REQUIRED ACTIONS:
a) In the thread about annotating a Codelink file with h20kcod.db, which keytype does the error message say none of the entered keys are valid for?
b) Please reproduce the passage of the Codelink annotation thread between "I understood , none" and "Am i right??", inclusive.
c) Carry on the Codelink annotation thread from its last post.

I tried to annotate a codelink file using h20kcod.db with the following script.
library(codelink) library(h20kcod.db) library(GEOquery) f = list.files(pattern = "TXT") codset = readCodelinkSet(filename = f[[1]]) probes.sel <- as.character(fData(codset)$probeName[1:100]) select(h20kcod.db, keys = probes.sel, columns = c("SYMBOL", "GENENAME"), )
The codelink file looks as shown below.
probeName probeType logicalRow logicalCol meanSNR 1 NM_012429.1_PROBE1 DISCOVERY 1 9 0.7156364 2 NM_003980.2_PROBE1 DISCOVERY 1 10 1.7474178 3 AY044449_PROBE1 DISCOVERY 1 11 1.4991542 4 NM_005015.1_PROBE1 DISCOVERY 1 12 7.0496070 5 AB037823_PROBE1 DISCOVERY 1 13 10.1904870 6 NM_032986.1_PROBE1 DISCOVERY 1 14 1.0015290 7 AB032981_PROBE1 DISCOVERY 1 16 1.4521567 8 NM_001907.1_PROBE1 DISCOVERY 1 17 1.7437525 9 AB037745_PROBE1 DISCOVERY 1 18 0.9601950 10 NM_007039.1_PROBE1 DISCOVERY 1 19 0.9245058
I get a message :
Error in .testForValidKeys(x, keys, keytype) : None of the keys entered are valid keys for 'PROBEID'. Please use the keys method to see a listing of valid arguments.
May i know what is going wrong here. Thanks
Perhaps you can help us. You have an error message that is intended to explain the problem and point to a solution. Can you explain what you don't understand about the error message so we can improve it?
I understood , none of the keys (for example i use probNames as keys to search in h20kcod.db to get annotation ) are valid . So i think i need valid keys to be matched in annotation file to get each probe name annotated. probe-ID's are valid which unfortunately I do not have in above data frame. So don't know what should i use as valid key.
OK, so what are those probeNames in that table? Do you perhaps think you could use those somehow?
I think if i am able to get the probe ID's of those probeNames, then it should work. I am not sure about this but i think it should be done. Am i right??

DATA PROVIDED:
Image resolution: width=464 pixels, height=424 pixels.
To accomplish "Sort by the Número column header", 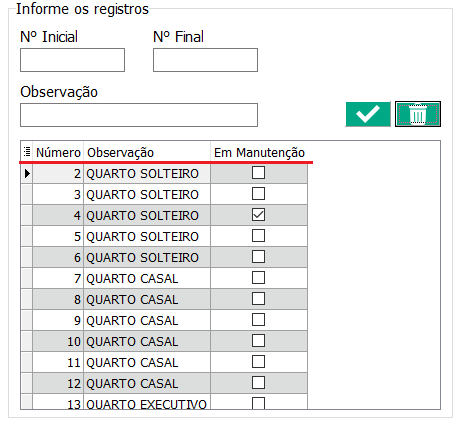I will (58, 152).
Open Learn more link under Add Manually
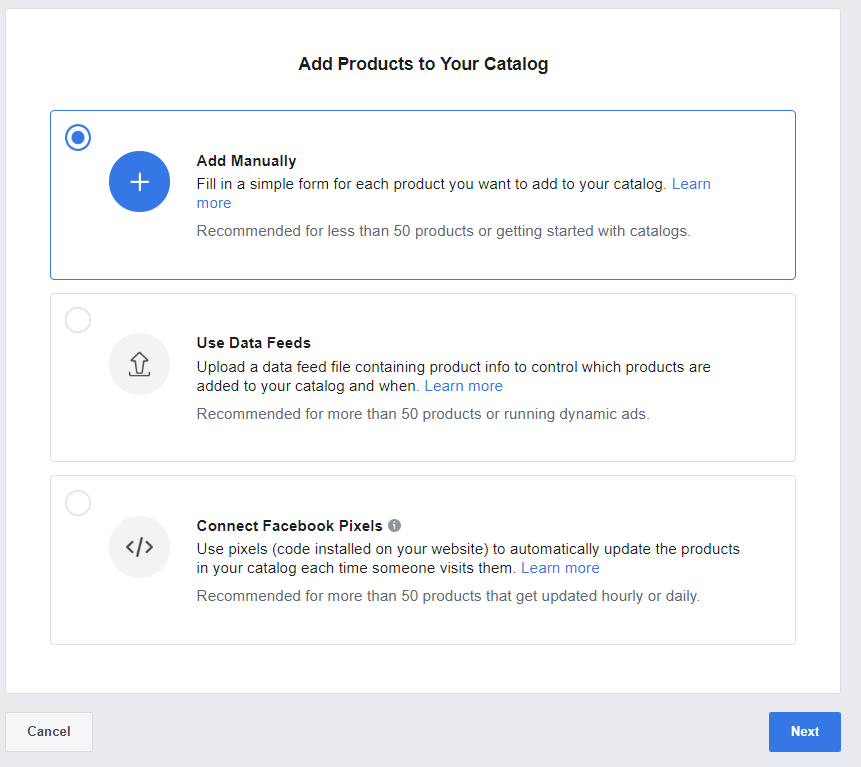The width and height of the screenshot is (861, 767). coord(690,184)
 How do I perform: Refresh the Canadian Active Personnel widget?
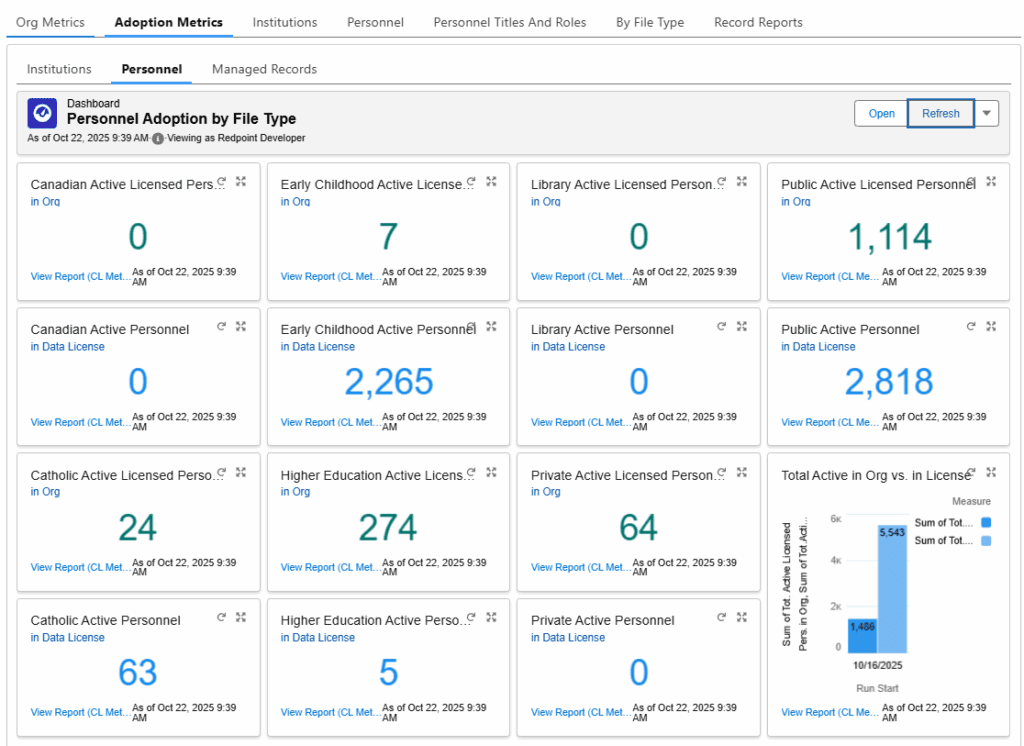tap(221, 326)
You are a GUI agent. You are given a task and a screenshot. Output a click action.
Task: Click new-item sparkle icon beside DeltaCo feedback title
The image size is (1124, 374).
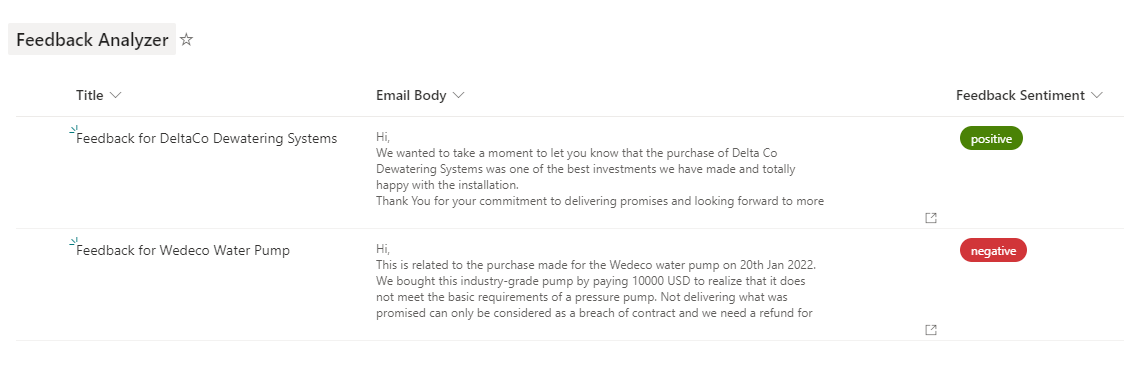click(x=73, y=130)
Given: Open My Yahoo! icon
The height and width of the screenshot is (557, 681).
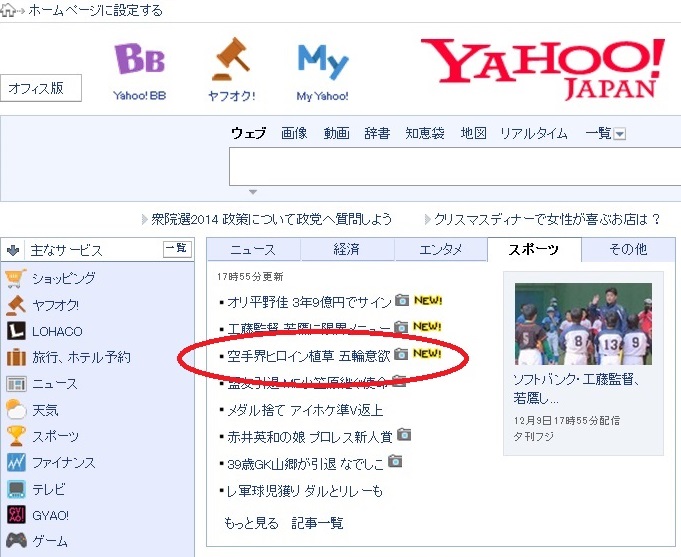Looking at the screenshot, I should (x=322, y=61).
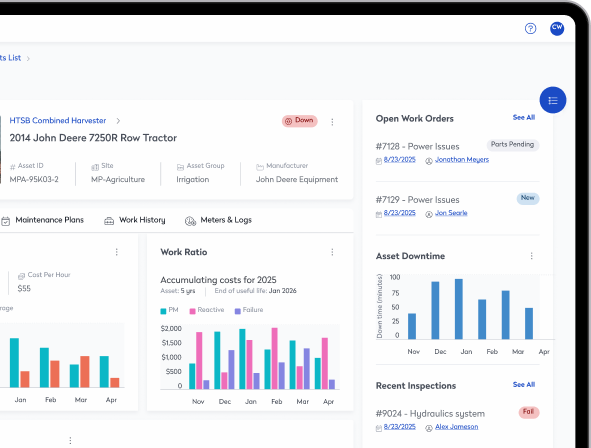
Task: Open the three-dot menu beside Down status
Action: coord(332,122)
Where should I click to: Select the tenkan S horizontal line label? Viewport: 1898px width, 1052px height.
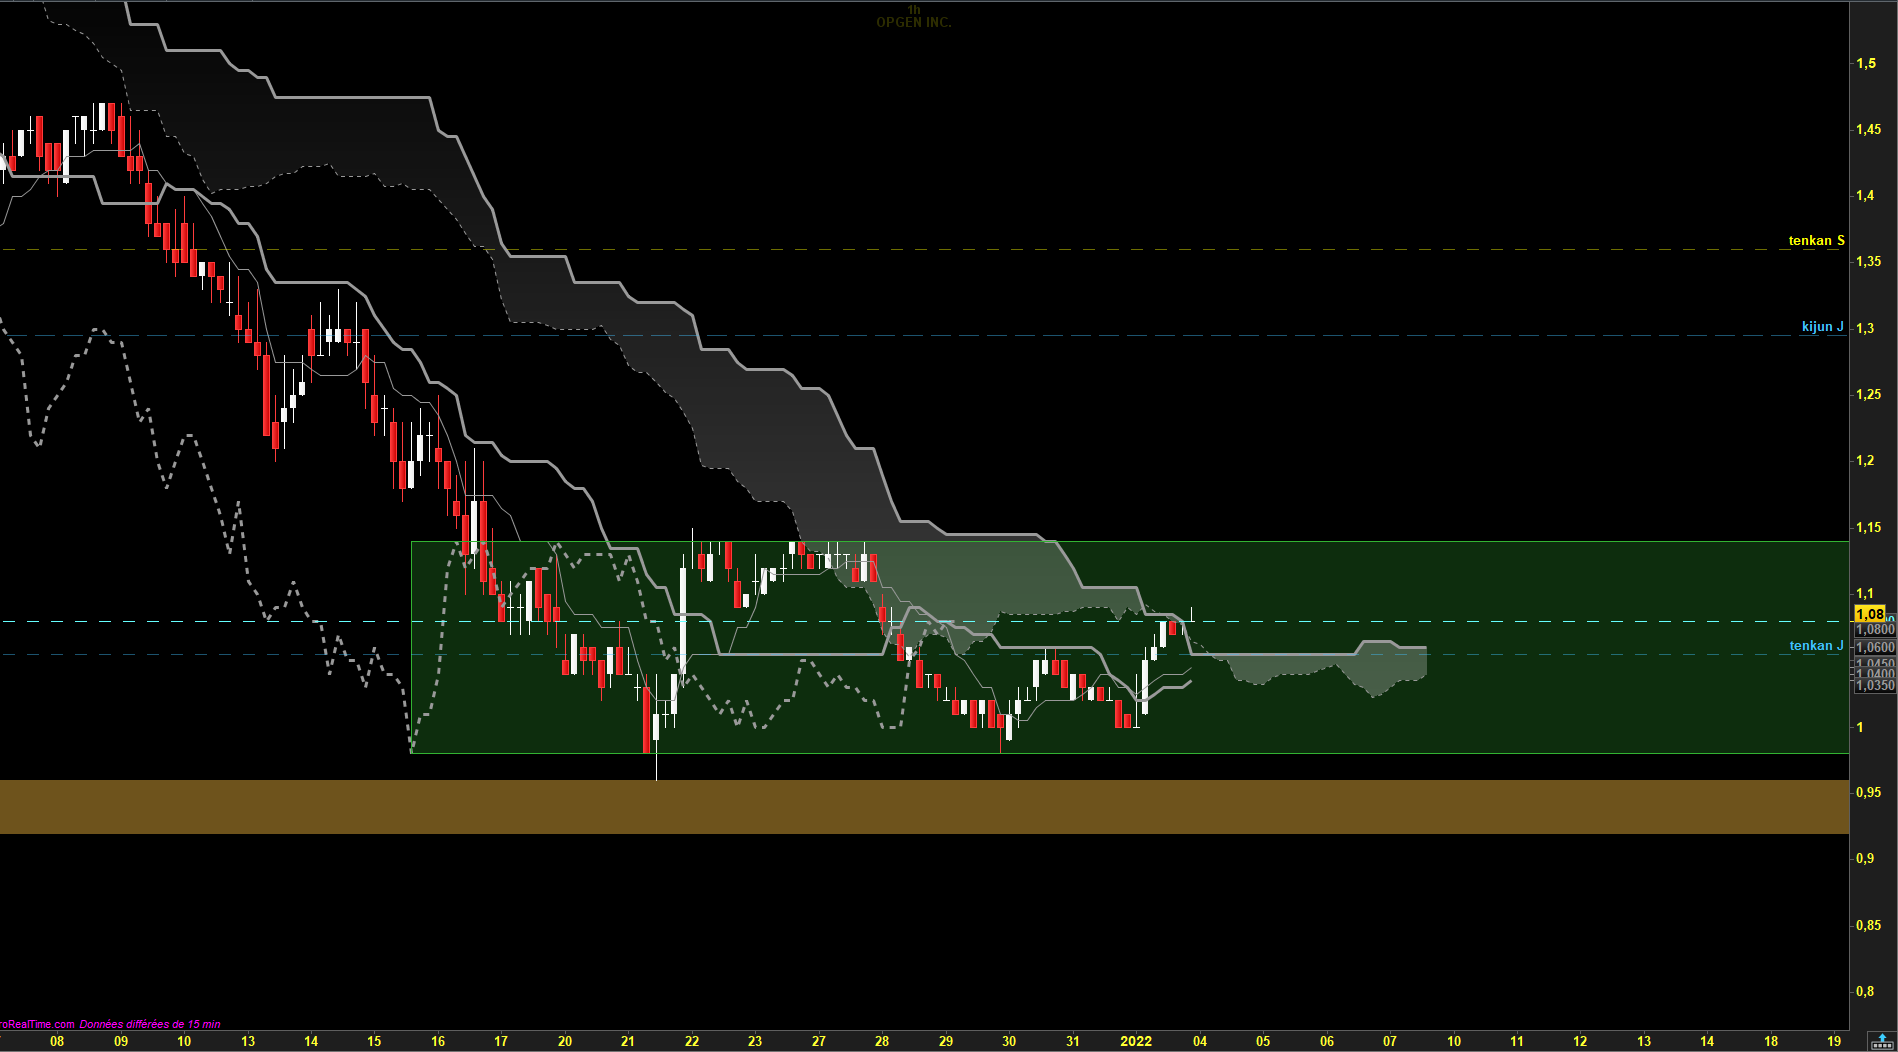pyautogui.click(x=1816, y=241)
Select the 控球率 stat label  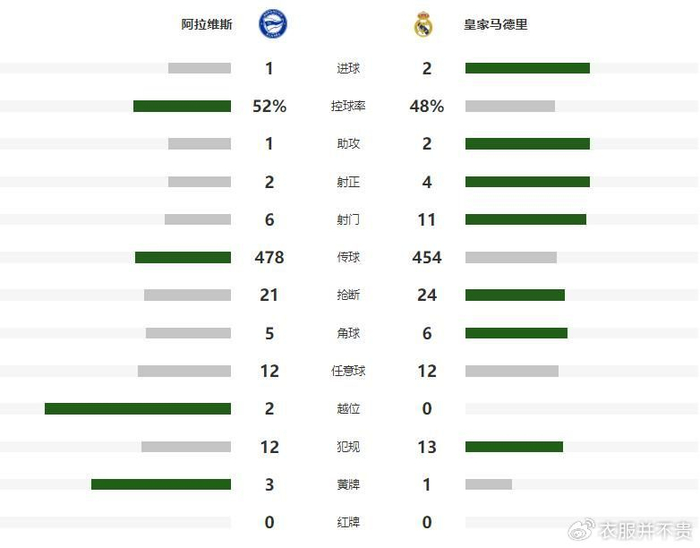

ANSWERS BY ITEM:
a) 'PROBEID'

b)
I understood , none of the keys (for example i use probNames as keys to search in h20kcod.db to get annotation ) are valid . So i think i need valid keys to be matched in annotation file to get each probe name annotated. probe-ID's are valid which unfortunately I do not have in above data frame. So don't know what should i use as valid key.
OK, so what are those probeNames in that table? Do you perhaps think you could use those somehow?
I think if i am able to get the probe ID's of those probeNames, then it should work. I am not sure about this but i think it should be done. Am i right??

c)
Well hypothetically, yes. I don't know anything about the data you have in hand, so I can't say if you can get the probe IDs or not. But you are missing my point, which is to say that you might already have everything you need, so long as you are willing to think about what you are doing. So here is the first probeName from your file:
NM_012429.1_PROBE1
That is a concatenation of two things: NM_012429.1 and _PROBE1. Do you know what that first thing is? If not, why don't you try googling it?
If i am not wrong, then its REFSEQ key in h20kcod.db. But i have not seen .1 or something in that, may be i have missed something.
Exactly! Now we are getting somewhere. So if you have the RefSeq IDs for each row, then how would you get the HUGO symbol and gene name?
As a hint, the RefSeq ID is something specific to the organism (H. sapiens, in this case), not the array used. So it is not likely to be a useful key for the h20kcod.db package.
On the basis of RefSeqIDs i can get the ProbeID's, Gene symbol, Gene Name, indeed anything else from h20kcod.db
But as you mentioned ,its not a reliable key to trust on, what about
or
both of which are present in my data file.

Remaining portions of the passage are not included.